Ghasem Latifi

Personal information
- Full name: Ghasem Latifi
- Date of birth: 27 March 2004 (age 22)
- Place of birth: Shush, Iran
- Height: 1.75 m (5 ft 9 in)
- Position: Midfielder

Team information
- Current team: Foolad
- Number: 29

Youth career
- Foolad

Senior career*
- Years: Team / Apps / (Gls)
- 2024–: Foolad / 7 / (0)
- 2025–2026: → Esteghlal Khuzestan (loan) / 22 / (1)

International career
- 2025–: Iran U-23 / 0 / (0)

= Ghasem Latifi =

Iranian football player

Ghasem Latifi (قاسم لطیفی; born 27 March 2004) is an Iranian professional footballer who plays as a midfielder for Foolad in the Persian Gulf Pro League.

== Club career ==

Latifi is a product of the Foolad Academy and spent more than 10 years in Foolad's youth ranks, winning a championship and a runners-up medal in the country's top youth leagues. As captain of the Foolad U-23 team, he recorded 5 goals and 4 assists in 18 matches.
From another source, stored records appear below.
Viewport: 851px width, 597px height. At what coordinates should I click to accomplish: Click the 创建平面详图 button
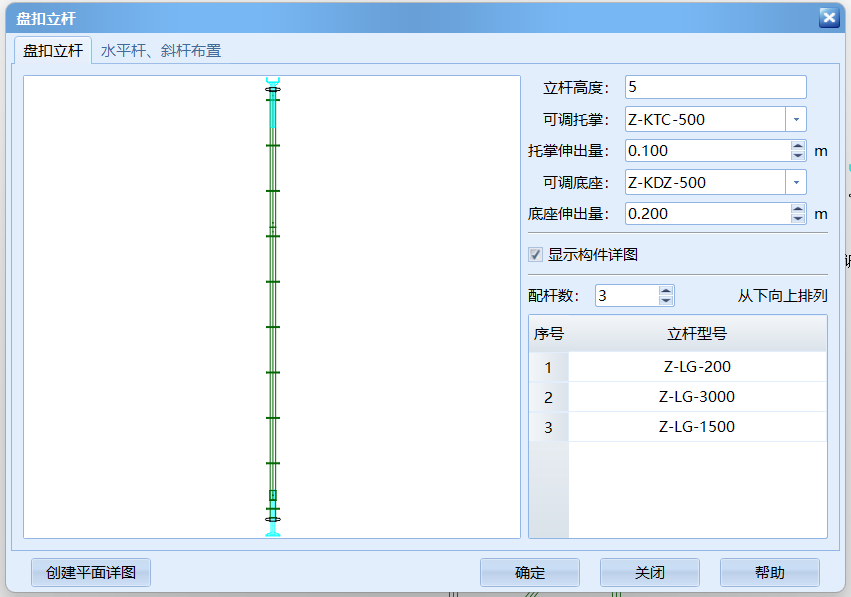90,572
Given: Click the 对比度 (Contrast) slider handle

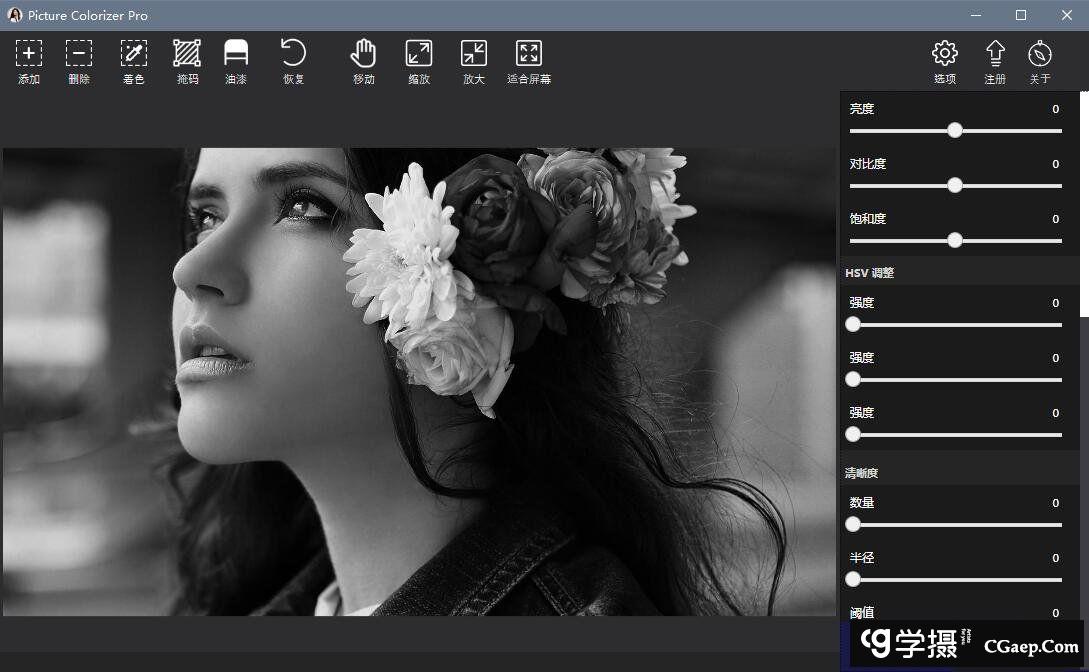Looking at the screenshot, I should 954,185.
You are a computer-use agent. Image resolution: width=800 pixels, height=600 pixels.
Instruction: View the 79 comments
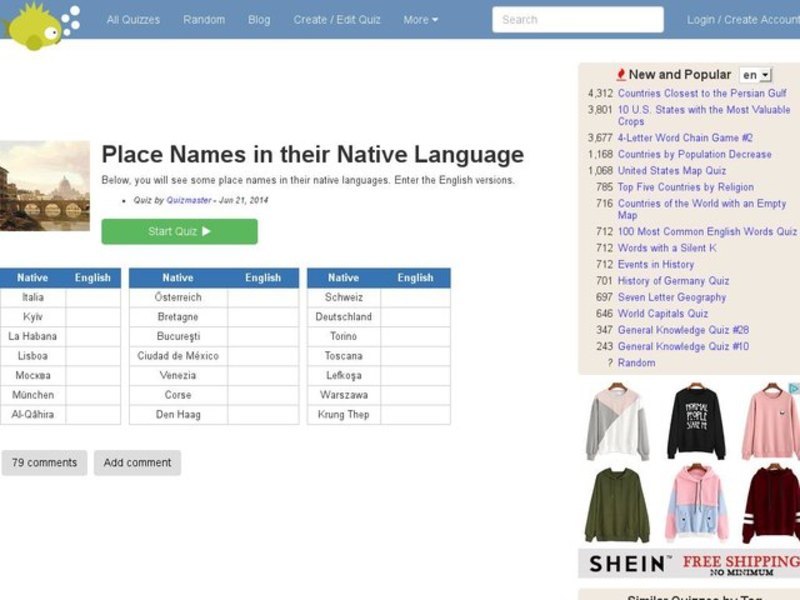coord(44,462)
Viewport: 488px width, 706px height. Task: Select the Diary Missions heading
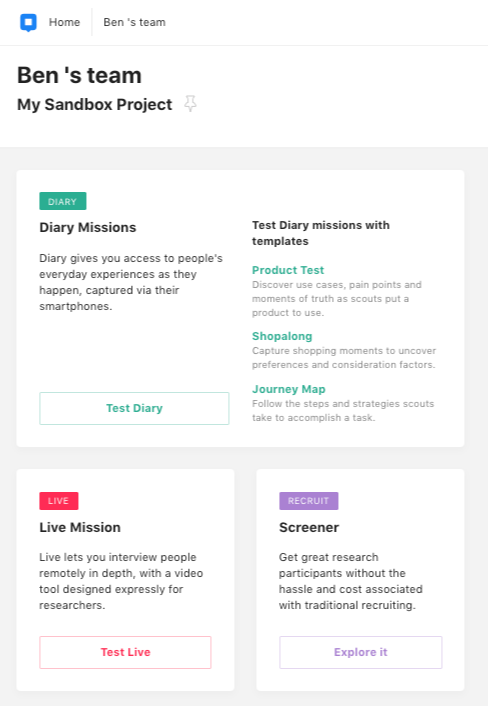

Latifi began his professional career with Foolad and joined the club's senior squad for the 2024 season in the Persian Gulf Pro League. He was loaned to Esteghlal Khuzestan, where he made a total of 22 official appearances in league and cup competitions by the end of 2025, scoring 1 goal. His first professional goal in the Persian Gulf Pro League came against Mes Rafsanjan, giving Esteghlal Khuzestan a 1–0 victory.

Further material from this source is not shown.